__About this exercise__.
Reprint all records below exactly. No images.

Stored entries:

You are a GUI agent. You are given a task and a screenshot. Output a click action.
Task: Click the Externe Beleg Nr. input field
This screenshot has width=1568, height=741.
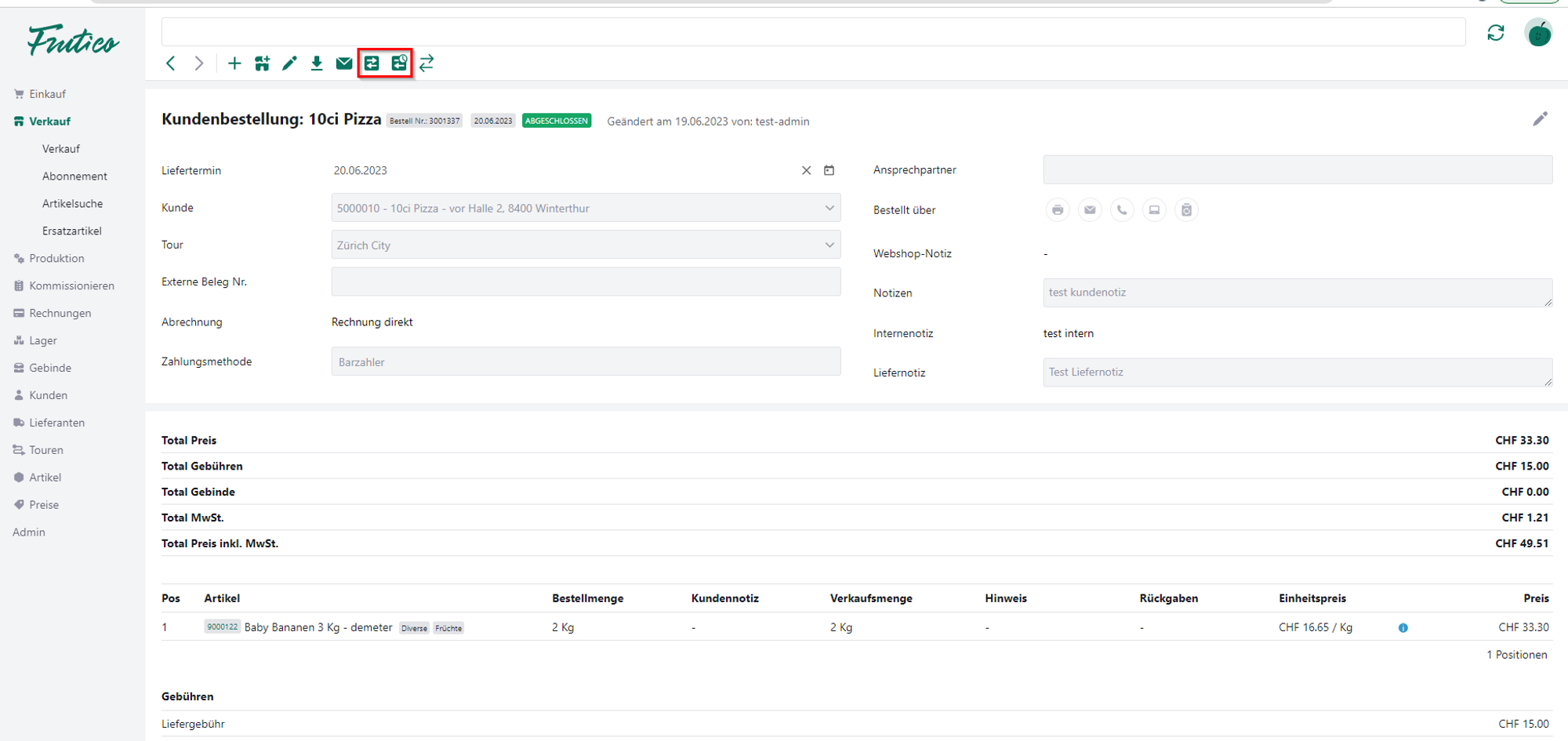click(x=586, y=282)
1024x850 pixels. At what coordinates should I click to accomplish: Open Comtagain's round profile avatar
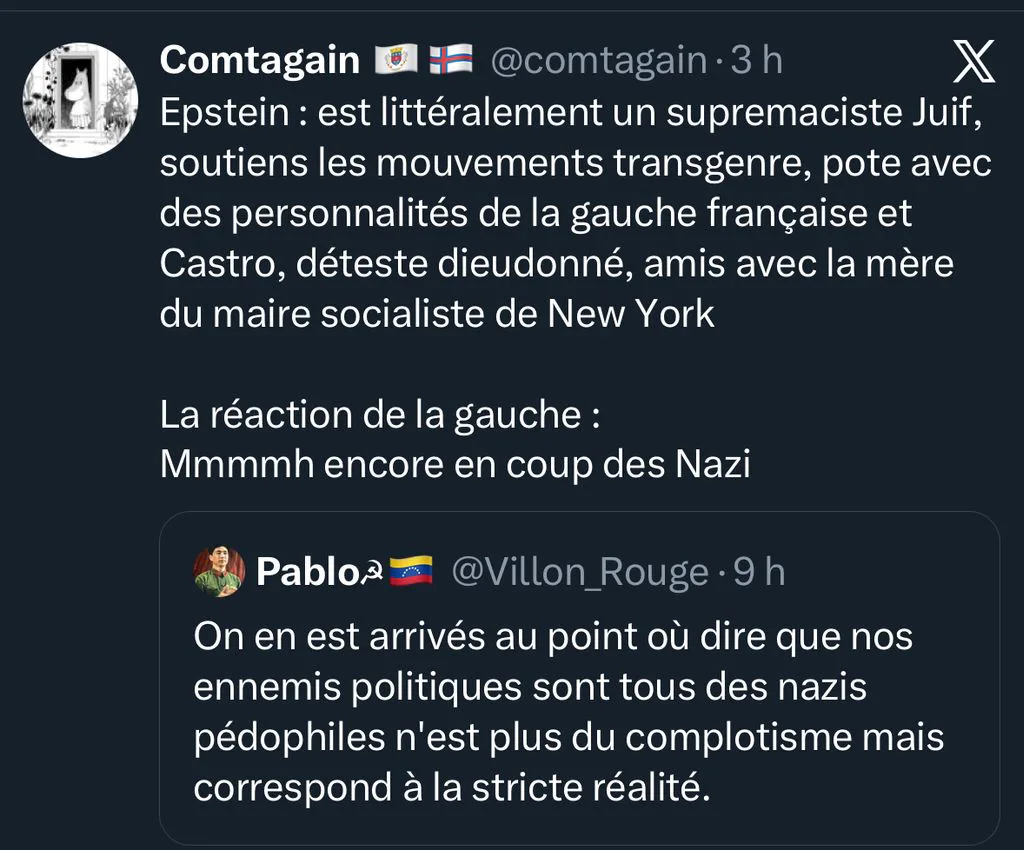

__Solution to this problem__.
You are a GUI agent. You are given a task and a screenshot. Output a click action.
Task: Click the Externe Beleg Nr. input field
This screenshot has width=1568, height=741.
click(x=586, y=282)
1024x850 pixels. At what coordinates should I click to accomplish: Open Comtagain's round profile avatar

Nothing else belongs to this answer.